*Text excerpt:*
- - - - - - -

A ballot drop box installed in late June sits at the Park Street entrance to Lewiston City Hall. Submitted photo

LEWISTON — When city staff in Lewiston ordered a ballot drop box this spring, they had no idea how in-demand they would become in the weeks and months that followed.

According to City Clerk Kathy Montejo, it was ordered in March from one of only two companies offering them at the time, but it didn’t arrive until late June, giving the city about four days of official use prior to the July 14 primary.

Now, Montejo said, the drop boxes are in high demand due to a convergence of factors heading into an expected high-turnout election.

With Lewiston’s drop box ready, Auburn is now joining the growing list of municipalities employing the use of absentee ballot drop boxes ahead of the November presidential election, as concerns over COVID-19 have combined with a U.S. Postal Service in disarray.

Meanwhile, requests for absentee ballots are already unprecedented in both cities, with each having received more than 1,000.

Montejo said state law began allowing ballot drop boxes about two years ago, with only a few towns initially taking advantage of the change.

But, she said given the impact from the pandemic on voting, Lewiston decided to place an order. Since then, the upheaval at the Postal Service has even more municipalities considering drop boxes, with voters concerned for lost or late ballots.

“At the time, it wasn’t really a thing,” Montejo said, referring to when the city placed its order. “But now it’s nationwide.”

Montejo said feedback from voters using the drop box for the primary election was overwhelmingly positive. They told her they used it due to convenience and security — voters can return a ballot any time, and “don’t have to worry about it getting lost in the mail system,” she said.

The drop box, sitting just outside City Hall on Park Street, can hold between 750 and 1,000 ballots, and will be checked multiple times a day once ballots are distributed. The box is cemented into the ground, is locked and is monitored by a security camera. It cost the city about $2,000, but the city is eligible for reimbursement by the state through the coronavirus relief bill.

Montejo said that due to Postal Service concerns, the clerk’s office is expecting “much heavier use” of the drop box for absentee ballots. They’re also expecting an even bigger jump in early voting at City Hall.

- - - - - - -

*Given information:*
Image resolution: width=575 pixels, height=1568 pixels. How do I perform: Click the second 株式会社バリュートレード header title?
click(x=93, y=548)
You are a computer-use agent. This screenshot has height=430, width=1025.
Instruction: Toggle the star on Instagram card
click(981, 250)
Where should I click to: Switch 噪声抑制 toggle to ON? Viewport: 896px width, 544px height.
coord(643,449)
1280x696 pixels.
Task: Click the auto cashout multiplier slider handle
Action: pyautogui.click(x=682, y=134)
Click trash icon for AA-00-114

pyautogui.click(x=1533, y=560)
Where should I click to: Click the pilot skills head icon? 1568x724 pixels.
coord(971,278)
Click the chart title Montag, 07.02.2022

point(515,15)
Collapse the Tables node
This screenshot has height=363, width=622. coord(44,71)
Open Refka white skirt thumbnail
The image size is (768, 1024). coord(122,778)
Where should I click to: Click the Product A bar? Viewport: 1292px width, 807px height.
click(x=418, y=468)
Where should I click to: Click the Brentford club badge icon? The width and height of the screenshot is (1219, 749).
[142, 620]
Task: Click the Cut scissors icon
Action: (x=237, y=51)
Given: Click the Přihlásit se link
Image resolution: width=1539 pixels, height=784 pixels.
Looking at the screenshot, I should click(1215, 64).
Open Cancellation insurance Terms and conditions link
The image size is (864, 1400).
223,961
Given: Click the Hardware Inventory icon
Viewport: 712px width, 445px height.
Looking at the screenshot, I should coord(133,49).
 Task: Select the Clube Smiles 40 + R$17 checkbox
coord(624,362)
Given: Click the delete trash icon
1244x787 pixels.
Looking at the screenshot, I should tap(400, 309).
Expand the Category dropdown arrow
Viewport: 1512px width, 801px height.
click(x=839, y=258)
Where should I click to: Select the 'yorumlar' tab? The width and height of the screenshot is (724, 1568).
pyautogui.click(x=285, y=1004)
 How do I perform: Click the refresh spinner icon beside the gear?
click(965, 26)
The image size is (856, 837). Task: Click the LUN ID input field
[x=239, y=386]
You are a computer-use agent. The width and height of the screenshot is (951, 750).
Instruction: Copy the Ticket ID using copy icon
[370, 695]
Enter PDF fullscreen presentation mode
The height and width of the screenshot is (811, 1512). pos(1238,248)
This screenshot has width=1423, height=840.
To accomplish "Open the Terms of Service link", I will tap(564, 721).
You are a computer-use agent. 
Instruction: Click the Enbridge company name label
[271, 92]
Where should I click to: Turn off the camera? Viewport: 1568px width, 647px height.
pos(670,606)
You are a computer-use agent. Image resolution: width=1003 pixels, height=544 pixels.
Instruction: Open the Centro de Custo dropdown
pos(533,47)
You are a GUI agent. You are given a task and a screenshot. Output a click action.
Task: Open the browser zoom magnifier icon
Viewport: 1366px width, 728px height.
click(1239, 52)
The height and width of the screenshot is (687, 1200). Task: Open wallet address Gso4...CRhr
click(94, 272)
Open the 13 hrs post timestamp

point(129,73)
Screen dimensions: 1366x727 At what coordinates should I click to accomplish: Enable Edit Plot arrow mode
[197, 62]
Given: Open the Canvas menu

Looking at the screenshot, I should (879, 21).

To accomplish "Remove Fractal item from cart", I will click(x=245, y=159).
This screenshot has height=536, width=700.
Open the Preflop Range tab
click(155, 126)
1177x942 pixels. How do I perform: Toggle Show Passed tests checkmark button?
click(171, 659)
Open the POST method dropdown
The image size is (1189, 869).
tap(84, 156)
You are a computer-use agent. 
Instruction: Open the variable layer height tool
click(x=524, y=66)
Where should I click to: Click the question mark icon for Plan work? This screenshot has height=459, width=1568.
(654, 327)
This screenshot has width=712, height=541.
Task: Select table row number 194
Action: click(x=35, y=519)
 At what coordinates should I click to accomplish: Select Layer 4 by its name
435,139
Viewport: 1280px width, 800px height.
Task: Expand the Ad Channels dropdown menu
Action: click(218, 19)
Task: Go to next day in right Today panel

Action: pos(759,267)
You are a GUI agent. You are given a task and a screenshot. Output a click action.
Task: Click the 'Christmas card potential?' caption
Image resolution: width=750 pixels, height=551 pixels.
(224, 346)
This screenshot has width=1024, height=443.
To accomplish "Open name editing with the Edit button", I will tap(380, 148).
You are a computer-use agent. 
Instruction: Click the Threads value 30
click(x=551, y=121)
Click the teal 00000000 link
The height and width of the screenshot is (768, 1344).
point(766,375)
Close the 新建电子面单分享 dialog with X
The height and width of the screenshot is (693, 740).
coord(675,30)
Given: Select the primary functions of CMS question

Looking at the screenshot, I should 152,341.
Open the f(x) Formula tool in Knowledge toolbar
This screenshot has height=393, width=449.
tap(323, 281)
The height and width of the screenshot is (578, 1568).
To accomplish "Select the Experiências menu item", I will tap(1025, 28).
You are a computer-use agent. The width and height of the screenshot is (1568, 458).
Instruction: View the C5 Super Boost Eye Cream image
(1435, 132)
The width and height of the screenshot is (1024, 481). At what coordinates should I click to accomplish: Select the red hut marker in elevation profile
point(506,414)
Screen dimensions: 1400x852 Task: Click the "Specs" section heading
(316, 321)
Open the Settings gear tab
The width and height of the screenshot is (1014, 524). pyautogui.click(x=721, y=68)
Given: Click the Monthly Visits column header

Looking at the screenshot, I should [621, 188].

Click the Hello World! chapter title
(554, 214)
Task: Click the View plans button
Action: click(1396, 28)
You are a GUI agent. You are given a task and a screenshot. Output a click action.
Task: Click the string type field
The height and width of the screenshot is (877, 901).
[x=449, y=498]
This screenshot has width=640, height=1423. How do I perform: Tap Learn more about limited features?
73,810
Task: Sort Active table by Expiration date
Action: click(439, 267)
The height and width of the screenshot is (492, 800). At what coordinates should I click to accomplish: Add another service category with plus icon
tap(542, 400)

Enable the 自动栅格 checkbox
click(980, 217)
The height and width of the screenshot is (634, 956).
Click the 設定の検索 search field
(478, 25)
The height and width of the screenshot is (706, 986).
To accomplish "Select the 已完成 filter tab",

- - - - - - -

*Problems to work on:*
**a)** Reproduce the part of the ballot drop box article between "The drop box, sitting" and "coronavirus relief bill.", inclusive.
**b)** In the ballot drop box article, how many ballots can the Lewiston drop box hold?
**c)** Pick up the ballot drop box article where it stops and continue writing it.

*Outputs for the tasks:*
**a)**
The drop box, sitting just outside City Hall on Park Street, can hold between 750 and 1,000 ballots, and will be checked multiple times a day once ballots are distributed. The box is cemented into the ground, is locked and is monitored by a security camera. It cost the city about $2,000, but the city is eligible for reimbursement by the state through the coronavirus relief bill.

**b)** Between 750 and 1,000 ballots.

**c)**
She said anyone who requests a ballot be mailed to them is relying on the Postal Service for half the voting process, while using the drop box to ensure it’s delivered in a timely manner.

“Voters who want to avoid any interaction (with mail) can vote in person,” she said.

The clerk’s office typically sets up voting booths in the Council Chamber at City Hall for early voting, but Montejo said they will be limited this year due to social distancing requirements. In response, they will offer extended hours, she said.

For now, the city’s drop box is covered while not in use, but Montejo said it will be uncovered as soon as ballots become available 30 days before the election.

In Auburn, City Clerk Sue Clements-Dallaire said her office ordered a ballot box roughly nine weeks ago, and is “hoping it will be in soon.”

She said once it comes in, it will be placed somewhere outside Auburn Hall “in a location where voters can easily drop off their ballots,” possibly just outside of the parking garage. Like Lewiston, it can hold between 750 and 1,000 ballots and clerk staff will check it at least a few times a day.

Both cities have been inundated with ballot requests since the Aug. 3 start date.

According to Montejo, “our phones starting ringing off the hook” on the Monday ballot requests were allowed, and has seen hundreds more since the state’s online portal went live Monday.

As of Thursday, Lewiston had received 1,096 ballot requests. Auburn has fielded more than 1,000 as well.

“It’s absolutely unprecedented and record-setting for such a short period of time,” Montejo said, adding that in just the first 48 hours after the online system went live, the city hit 1,000.

Clements-Dallaire said that at this time in 2016, Auburn had about 40 requests.

Because voters are requesting so early, however, Montejo is concerned some could forget and then submit duplicate requests, which are time consuming for her staff.

She said while it’s a positive sign that people are getting requests in early, ballots haven’t even been printed yet, and will likely not reach voters until early October.

“In the age of Amazon, if it’s not there in a week I’m concerned,” she said. “I’ve been telling people don’t even look for your ballot until the beginning of October.”

The presidential election is Tuesday, Nov. 3.